Click-target data
══════════════════════════════

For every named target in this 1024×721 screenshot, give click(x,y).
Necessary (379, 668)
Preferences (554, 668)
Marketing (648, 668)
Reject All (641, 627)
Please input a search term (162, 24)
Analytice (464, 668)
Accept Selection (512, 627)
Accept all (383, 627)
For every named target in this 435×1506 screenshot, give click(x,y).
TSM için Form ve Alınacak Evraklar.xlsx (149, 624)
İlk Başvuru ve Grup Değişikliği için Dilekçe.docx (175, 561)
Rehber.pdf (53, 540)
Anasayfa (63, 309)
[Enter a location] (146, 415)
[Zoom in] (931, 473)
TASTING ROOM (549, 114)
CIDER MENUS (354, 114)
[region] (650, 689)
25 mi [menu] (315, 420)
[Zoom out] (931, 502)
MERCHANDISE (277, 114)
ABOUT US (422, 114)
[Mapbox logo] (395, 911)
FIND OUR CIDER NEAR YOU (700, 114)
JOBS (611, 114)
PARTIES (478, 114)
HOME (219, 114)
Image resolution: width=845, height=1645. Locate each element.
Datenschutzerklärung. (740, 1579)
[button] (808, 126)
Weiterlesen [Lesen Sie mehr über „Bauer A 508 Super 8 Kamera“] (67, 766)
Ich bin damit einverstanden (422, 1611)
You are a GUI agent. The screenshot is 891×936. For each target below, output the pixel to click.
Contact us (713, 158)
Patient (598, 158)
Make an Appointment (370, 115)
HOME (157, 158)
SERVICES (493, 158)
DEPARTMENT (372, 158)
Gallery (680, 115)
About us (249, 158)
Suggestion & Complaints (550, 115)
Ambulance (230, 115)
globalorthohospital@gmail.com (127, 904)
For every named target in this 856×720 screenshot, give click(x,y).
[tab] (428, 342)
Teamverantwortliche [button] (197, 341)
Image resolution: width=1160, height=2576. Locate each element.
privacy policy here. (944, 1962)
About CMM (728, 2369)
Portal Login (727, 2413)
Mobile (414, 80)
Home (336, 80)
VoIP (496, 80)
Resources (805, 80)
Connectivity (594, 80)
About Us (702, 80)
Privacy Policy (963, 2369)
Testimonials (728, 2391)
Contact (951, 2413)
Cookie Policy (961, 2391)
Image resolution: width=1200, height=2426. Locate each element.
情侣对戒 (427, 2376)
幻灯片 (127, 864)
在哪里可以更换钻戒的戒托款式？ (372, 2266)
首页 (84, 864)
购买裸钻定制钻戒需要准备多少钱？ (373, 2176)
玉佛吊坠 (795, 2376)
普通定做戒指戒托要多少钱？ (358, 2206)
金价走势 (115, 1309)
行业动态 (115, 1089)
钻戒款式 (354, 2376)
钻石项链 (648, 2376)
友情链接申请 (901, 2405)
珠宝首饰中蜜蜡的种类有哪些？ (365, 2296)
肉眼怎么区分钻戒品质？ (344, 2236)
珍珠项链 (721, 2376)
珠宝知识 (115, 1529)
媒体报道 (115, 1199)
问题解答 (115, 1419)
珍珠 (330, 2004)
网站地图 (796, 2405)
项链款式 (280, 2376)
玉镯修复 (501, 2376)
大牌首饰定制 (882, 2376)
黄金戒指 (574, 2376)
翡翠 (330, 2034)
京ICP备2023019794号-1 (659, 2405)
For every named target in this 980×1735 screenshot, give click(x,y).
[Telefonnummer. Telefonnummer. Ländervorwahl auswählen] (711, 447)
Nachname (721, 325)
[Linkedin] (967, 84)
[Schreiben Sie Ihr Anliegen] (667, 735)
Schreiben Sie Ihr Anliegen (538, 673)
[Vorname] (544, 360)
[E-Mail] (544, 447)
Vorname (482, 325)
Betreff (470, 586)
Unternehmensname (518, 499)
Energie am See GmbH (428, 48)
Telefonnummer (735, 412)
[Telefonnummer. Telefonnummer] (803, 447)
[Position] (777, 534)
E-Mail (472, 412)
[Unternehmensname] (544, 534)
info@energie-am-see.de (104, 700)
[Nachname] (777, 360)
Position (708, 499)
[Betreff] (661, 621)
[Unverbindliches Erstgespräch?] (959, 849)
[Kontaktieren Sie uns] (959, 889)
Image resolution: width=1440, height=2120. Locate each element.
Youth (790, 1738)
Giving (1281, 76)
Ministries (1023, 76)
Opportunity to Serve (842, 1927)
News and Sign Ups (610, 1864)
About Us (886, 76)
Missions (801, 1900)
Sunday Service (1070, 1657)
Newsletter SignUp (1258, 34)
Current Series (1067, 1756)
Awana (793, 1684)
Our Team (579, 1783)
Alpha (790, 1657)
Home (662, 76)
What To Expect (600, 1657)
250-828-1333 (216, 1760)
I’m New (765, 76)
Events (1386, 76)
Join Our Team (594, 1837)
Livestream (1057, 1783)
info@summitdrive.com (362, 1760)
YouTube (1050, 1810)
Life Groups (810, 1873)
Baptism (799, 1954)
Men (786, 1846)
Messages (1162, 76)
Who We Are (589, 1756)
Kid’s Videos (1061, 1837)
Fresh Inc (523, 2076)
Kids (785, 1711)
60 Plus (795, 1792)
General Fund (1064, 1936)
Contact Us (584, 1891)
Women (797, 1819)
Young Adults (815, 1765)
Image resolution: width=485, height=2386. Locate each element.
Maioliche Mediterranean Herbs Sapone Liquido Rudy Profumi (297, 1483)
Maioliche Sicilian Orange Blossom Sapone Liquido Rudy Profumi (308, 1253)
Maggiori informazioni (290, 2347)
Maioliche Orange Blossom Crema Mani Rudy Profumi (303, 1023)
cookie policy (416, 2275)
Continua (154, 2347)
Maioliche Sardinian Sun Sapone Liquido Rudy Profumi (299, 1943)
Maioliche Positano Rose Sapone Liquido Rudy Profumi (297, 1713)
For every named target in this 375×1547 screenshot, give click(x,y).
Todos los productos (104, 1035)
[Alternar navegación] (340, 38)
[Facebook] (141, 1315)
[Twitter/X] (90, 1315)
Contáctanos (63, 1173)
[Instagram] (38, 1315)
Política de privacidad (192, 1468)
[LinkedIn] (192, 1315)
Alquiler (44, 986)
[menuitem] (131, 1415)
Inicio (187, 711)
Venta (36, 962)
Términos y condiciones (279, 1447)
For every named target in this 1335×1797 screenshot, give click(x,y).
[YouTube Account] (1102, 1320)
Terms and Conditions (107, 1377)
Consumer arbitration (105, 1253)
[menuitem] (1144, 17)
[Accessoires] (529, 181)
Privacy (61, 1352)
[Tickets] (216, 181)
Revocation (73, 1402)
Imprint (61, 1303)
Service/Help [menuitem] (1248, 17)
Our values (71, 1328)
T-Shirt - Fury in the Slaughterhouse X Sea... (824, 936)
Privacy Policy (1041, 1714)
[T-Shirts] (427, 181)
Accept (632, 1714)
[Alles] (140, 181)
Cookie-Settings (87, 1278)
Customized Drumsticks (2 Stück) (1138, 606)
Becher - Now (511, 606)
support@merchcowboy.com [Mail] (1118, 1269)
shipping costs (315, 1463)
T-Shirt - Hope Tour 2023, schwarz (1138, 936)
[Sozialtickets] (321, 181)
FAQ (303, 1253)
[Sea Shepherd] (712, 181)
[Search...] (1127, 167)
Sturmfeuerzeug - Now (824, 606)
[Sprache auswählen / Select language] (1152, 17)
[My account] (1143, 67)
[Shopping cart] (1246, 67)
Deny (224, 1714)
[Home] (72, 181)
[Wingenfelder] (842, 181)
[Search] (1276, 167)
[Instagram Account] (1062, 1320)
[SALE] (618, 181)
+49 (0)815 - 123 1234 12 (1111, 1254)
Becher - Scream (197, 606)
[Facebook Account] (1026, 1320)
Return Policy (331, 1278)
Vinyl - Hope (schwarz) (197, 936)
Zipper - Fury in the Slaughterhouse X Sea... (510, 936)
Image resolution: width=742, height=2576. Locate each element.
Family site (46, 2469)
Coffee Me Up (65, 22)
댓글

══════════════════════════════

SET PROBLEM -
Copy the data word for word, starting at its first line and stopping after the line that contains "Accept all (383, 627)".

COMPLETED TASK -
For every named target in this 1024×721 screenshot, give click(x,y).
Necessary (379, 668)
Preferences (554, 668)
Marketing (648, 668)
Reject All (641, 627)
Please input a search term (162, 24)
Analytice (464, 668)
Accept Selection (512, 627)
Accept all (383, 627)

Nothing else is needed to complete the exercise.